What is expected: The required output is the exact run of lines below that opens at the line with "Click the Download code" and closes at the line with "You are a computer-use agent. Viewport: 828px".

------------

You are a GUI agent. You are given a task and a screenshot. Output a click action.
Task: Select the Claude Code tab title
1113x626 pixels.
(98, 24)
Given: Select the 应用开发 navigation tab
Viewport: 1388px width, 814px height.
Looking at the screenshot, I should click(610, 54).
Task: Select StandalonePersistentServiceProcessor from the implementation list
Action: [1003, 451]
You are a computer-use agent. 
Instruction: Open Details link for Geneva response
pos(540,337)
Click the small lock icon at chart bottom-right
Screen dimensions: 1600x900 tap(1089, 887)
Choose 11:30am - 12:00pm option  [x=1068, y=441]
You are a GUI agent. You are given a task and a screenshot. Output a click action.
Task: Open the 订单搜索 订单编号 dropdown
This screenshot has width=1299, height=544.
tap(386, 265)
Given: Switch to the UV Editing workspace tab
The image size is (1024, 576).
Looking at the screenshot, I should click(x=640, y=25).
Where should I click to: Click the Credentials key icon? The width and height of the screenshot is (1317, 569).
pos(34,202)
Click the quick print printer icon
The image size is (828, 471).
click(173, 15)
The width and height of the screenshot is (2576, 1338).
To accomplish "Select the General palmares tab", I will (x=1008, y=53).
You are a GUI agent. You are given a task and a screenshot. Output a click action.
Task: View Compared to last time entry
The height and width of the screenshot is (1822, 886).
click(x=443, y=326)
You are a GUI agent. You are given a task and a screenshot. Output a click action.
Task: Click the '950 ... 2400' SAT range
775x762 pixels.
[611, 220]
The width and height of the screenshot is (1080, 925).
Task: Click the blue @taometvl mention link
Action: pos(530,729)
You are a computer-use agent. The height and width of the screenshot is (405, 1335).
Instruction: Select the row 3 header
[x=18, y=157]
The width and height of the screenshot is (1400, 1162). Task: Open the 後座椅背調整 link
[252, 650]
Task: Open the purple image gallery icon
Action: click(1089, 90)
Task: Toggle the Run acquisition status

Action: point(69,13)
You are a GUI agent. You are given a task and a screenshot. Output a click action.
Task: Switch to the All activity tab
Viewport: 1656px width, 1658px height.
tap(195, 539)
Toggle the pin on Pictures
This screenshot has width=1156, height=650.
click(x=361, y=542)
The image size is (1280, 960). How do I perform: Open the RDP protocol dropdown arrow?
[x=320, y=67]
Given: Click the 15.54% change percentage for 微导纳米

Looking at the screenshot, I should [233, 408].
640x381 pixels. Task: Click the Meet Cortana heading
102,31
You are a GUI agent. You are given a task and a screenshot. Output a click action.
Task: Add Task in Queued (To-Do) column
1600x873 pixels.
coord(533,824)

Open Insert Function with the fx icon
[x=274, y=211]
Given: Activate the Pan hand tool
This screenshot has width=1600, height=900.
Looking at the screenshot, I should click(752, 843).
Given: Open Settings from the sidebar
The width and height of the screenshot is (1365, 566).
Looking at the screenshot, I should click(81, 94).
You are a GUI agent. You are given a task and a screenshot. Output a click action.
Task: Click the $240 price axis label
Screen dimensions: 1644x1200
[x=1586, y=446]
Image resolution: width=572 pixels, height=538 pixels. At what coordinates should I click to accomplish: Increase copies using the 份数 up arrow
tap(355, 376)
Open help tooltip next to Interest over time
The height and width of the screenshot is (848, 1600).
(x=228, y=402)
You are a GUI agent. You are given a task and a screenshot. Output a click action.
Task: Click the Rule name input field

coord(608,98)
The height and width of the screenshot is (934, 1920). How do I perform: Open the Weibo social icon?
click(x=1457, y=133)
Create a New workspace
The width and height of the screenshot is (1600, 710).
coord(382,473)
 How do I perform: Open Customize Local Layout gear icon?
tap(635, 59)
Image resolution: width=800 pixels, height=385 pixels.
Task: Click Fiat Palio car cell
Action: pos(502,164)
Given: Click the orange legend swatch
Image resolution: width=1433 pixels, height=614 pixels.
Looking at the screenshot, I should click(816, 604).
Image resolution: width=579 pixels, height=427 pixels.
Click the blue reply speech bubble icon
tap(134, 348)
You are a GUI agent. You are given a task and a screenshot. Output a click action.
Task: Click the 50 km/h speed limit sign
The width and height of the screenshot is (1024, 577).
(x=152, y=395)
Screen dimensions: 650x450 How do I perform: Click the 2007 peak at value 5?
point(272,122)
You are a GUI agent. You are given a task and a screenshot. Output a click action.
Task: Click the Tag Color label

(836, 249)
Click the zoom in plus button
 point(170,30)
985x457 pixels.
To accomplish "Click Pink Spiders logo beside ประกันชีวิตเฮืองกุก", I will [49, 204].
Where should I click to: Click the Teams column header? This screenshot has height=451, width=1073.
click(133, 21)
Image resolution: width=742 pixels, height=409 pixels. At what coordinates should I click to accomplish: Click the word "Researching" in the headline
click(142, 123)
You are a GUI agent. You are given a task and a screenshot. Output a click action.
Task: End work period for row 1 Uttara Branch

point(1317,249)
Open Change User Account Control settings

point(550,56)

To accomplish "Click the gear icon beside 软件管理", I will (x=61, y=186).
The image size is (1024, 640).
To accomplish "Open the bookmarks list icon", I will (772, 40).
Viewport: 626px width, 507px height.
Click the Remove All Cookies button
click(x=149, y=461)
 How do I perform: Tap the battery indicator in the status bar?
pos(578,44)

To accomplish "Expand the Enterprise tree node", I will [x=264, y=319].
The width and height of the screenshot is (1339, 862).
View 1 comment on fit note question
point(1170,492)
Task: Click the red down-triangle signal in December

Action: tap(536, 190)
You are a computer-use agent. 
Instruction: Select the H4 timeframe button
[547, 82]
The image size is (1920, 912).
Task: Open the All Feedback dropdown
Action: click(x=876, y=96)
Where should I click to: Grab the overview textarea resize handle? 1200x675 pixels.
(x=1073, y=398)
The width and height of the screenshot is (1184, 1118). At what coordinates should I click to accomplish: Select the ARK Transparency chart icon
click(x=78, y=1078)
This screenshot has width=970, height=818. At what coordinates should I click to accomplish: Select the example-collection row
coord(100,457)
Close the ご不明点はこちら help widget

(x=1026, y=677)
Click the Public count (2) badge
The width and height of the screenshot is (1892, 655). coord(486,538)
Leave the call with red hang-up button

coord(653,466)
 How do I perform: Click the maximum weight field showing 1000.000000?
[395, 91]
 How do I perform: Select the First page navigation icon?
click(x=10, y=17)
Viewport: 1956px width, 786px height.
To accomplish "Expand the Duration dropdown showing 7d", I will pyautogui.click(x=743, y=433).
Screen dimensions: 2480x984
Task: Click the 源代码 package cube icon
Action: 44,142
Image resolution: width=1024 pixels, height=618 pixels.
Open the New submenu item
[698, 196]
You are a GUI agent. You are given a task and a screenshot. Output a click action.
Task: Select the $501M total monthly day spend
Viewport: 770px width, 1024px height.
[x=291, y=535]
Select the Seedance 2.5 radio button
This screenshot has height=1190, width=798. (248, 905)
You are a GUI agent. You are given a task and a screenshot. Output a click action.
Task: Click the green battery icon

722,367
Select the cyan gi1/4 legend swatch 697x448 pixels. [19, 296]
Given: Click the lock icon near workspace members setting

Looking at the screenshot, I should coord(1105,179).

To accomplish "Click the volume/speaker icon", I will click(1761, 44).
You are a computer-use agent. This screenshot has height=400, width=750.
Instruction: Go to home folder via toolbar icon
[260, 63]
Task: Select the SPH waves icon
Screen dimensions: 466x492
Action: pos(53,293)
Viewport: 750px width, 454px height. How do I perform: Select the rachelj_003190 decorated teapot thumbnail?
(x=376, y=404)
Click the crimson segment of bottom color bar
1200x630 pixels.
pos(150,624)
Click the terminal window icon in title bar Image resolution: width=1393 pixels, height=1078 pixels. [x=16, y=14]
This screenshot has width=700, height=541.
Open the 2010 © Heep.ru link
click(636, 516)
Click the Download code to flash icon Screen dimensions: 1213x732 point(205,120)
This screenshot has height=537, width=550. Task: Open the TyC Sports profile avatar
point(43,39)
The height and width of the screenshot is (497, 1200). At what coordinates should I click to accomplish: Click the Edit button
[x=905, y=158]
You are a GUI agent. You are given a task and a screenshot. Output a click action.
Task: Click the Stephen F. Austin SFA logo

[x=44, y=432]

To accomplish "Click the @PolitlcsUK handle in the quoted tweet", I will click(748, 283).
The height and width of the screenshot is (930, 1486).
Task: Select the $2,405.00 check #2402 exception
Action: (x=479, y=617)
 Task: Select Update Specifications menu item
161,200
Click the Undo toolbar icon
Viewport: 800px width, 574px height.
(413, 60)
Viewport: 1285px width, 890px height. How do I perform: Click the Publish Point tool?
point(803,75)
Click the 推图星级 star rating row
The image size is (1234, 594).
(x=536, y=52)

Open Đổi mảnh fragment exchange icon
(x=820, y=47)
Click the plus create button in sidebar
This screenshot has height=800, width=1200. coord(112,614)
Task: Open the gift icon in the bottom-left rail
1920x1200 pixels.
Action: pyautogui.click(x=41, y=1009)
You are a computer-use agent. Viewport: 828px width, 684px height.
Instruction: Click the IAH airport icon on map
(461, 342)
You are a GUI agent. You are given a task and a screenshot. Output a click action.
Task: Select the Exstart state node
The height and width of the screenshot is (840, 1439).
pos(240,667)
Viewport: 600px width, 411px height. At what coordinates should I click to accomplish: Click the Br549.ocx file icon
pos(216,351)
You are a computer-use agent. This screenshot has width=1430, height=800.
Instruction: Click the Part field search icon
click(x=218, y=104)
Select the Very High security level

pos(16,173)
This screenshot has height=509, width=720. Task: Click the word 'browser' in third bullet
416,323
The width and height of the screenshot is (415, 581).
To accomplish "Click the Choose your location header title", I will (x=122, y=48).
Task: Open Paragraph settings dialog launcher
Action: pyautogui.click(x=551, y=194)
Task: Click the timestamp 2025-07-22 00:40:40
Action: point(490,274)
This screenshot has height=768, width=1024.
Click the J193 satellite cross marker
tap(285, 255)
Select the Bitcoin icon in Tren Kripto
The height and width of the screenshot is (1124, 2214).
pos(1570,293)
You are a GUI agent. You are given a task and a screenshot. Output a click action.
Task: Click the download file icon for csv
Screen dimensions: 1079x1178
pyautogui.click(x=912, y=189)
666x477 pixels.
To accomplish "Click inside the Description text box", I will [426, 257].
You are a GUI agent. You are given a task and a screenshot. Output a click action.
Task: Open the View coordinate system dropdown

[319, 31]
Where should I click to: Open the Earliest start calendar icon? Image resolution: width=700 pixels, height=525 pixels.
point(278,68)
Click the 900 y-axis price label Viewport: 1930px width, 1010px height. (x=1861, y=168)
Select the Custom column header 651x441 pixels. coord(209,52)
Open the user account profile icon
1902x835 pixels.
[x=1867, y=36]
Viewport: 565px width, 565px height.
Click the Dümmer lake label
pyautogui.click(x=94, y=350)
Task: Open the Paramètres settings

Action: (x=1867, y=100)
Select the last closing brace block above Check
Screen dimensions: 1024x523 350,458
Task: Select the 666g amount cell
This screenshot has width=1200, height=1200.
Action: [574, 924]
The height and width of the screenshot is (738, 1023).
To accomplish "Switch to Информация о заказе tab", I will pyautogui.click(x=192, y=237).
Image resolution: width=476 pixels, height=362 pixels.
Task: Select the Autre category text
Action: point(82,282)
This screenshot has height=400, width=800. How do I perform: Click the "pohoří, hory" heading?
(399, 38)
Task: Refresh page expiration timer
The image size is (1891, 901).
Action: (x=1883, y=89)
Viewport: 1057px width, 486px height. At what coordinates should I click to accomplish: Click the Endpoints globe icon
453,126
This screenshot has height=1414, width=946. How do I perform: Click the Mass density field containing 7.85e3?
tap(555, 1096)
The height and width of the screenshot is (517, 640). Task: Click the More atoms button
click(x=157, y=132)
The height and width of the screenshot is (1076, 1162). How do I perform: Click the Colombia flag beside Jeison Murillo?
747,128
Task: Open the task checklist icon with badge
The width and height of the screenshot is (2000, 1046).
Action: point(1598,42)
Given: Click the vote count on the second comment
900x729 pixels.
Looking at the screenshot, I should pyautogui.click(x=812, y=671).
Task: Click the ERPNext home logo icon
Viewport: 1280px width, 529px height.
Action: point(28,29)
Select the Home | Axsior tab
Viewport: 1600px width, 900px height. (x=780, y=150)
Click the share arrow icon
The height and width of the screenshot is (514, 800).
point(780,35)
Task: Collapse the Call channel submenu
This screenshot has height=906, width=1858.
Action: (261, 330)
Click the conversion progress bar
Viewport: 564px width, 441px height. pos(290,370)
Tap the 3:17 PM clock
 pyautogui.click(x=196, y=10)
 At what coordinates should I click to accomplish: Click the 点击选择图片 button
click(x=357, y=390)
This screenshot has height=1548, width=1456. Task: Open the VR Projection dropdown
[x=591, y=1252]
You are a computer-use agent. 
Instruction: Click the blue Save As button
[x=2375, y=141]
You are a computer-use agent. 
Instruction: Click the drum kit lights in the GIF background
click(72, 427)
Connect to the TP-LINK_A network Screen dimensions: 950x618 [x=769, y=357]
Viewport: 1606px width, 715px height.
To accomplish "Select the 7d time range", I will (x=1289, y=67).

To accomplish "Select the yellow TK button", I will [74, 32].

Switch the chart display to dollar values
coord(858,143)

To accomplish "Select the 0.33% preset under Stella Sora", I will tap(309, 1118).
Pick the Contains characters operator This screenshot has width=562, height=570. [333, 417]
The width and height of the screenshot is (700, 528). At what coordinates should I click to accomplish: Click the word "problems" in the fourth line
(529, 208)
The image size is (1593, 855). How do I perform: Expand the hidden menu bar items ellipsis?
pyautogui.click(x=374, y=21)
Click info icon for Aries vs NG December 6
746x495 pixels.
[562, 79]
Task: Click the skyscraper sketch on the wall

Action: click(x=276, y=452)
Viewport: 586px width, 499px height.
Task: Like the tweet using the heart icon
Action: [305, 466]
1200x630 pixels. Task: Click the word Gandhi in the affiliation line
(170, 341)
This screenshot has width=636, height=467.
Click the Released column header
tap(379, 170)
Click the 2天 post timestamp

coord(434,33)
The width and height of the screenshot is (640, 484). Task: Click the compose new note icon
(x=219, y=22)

------------

Reply to the task:
Click the Download code to flash icon Screen dimensions: 1213x732 point(205,120)
This screenshot has height=537, width=550. Task: Open the TyC Sports profile avatar
point(43,39)
The height and width of the screenshot is (497, 1200). At what coordinates should I click to accomplish: Click the Edit button
[x=905, y=158]
You are a GUI agent. You are given a task and a screenshot. Output a click action.
Task: Click the Stephen F. Austin SFA logo

[x=44, y=432]

To accomplish "Click the @PolitlcsUK handle in the quoted tweet", I will click(748, 283).
The height and width of the screenshot is (930, 1486).
Task: Select the $2,405.00 check #2402 exception
Action: (x=479, y=617)
 Task: Select Update Specifications menu item
161,200
Click the Undo toolbar icon
Viewport: 800px width, 574px height.
(413, 60)
Viewport: 1285px width, 890px height. How do I perform: Click the Publish Point tool?
point(803,75)
Click the 推图星级 star rating row
The image size is (1234, 594).
(x=536, y=52)

Open Đổi mảnh fragment exchange icon
(x=820, y=47)
Click the plus create button in sidebar
This screenshot has height=800, width=1200. coord(112,614)
Task: Open the gift icon in the bottom-left rail
1920x1200 pixels.
Action: pyautogui.click(x=41, y=1009)
You are a computer-use agent. Viewport: 828px width, 684px height.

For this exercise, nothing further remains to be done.